Per “grazia” anch’io sono stato scelto e chiamato a lasciare tutto per seguire il Maestro.

Il sentirsi chiamati, non è qualcosa che accade in un attimo, non vi è nessuna visione o sogno, che ti fa capire la strada da intraprendere, ma è un iter che richiede silenzio interiore, preghiera, confrontarsi giorno per giorno con la Parola di Dio, accostarsi ai sacramenti che sono la via ordinaria nella quale ogni uomo fa l’esaltante esperienza del Signore.

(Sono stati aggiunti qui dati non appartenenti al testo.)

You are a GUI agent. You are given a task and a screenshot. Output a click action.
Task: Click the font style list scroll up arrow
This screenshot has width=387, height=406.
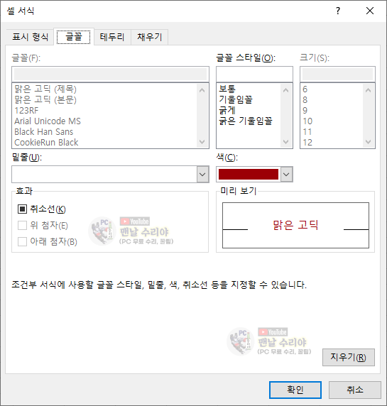(285, 90)
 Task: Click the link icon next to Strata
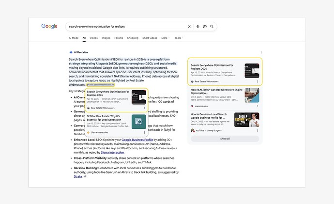coord(85,176)
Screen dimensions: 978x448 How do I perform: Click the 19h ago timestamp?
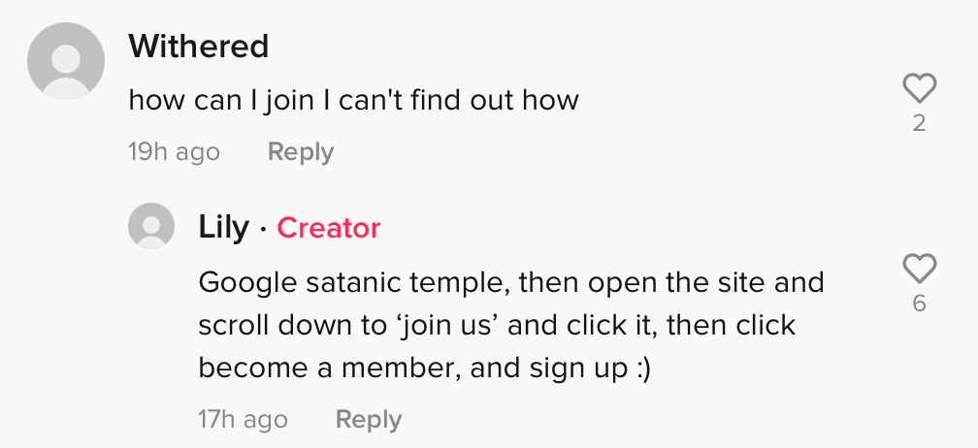tap(174, 152)
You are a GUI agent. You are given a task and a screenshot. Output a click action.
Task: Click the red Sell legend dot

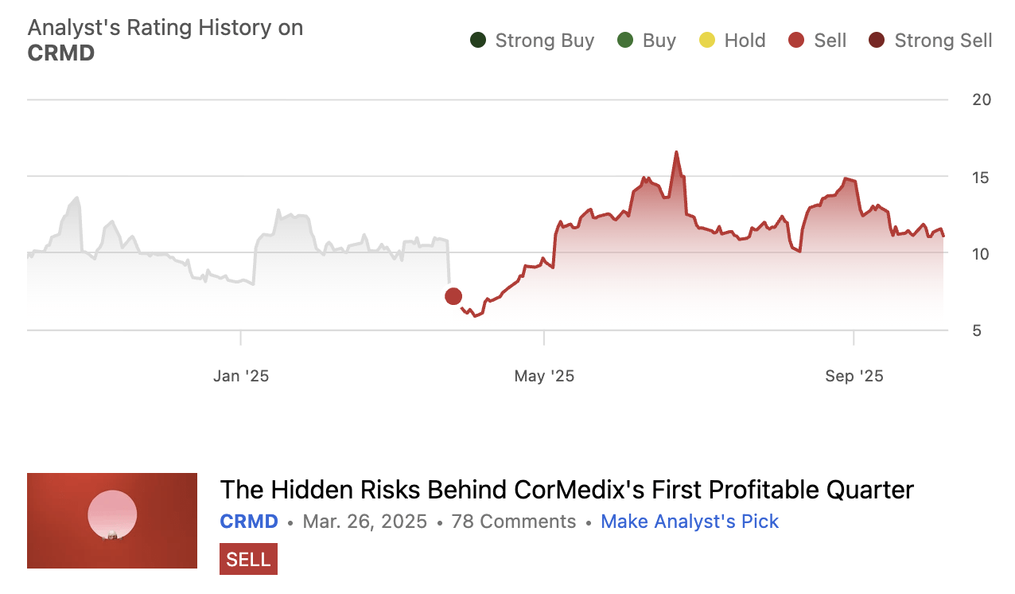pos(797,41)
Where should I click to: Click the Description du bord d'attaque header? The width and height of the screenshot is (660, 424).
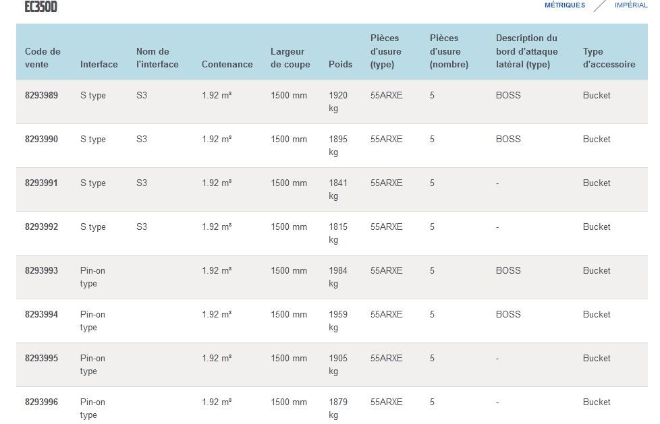[526, 51]
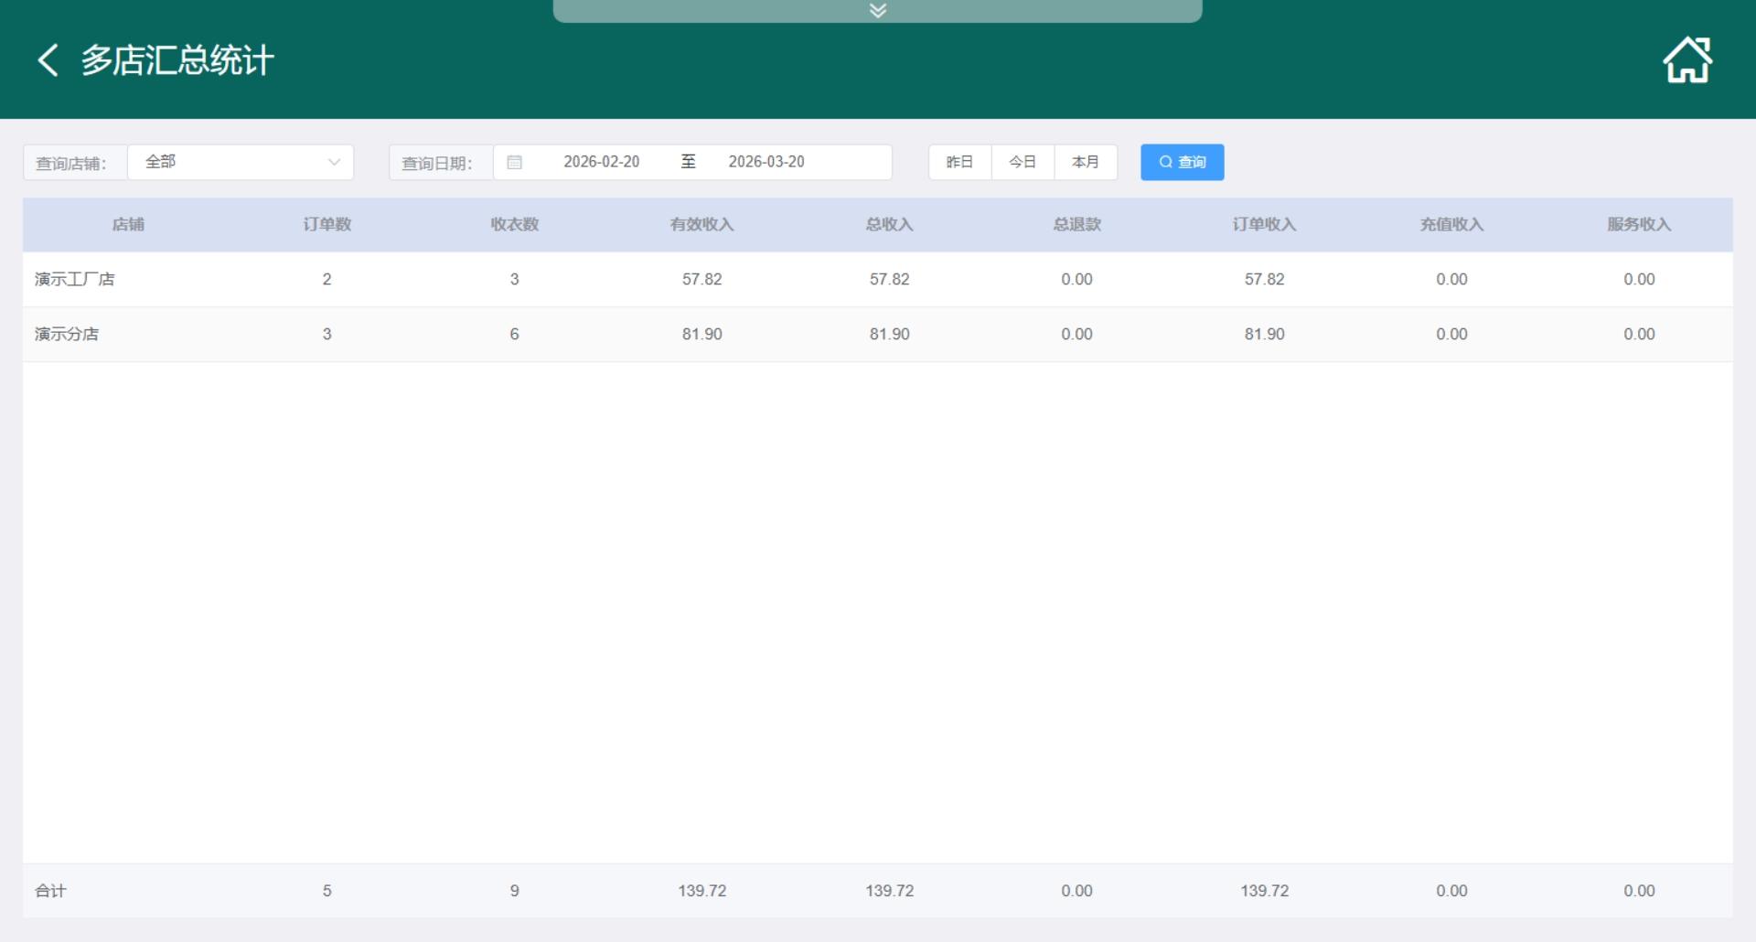
Task: Click the 有效收入 column header
Action: [701, 224]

E’ un mettere una dopo l’altra le tessere di un mosaico fin quando con l’ultima tessera si vedrà l’immagine nella sua completezza; così anch’io giorno dopo giorno aiutato e sostenuto da uomini che il Signore ha posto sul mio cammino, ho scoperto con stupore e meraviglia la mia identità di uomo, di cristiano,di “vocato” ad essere in Cristo strumento di salvezza.

A me non resta che essere come il tralcio unito alla vite, che è Cristo Signore, per portare frutto ed il frutto rimanga.

Questo frutto è la vita eterna, ossia la comunione intima con il Padre, il Figlio e lo Spirito Santo. Il ministero che mi accingo a vivere avrà il compito primario di additare agli uomini che incontrerò lungo il cammino il Cristo Signore, via verità e vita, affinche' tutti insieme, un cuor solo un’anima sola si possa lodare il Signore perché eterna è la Sua misericordia.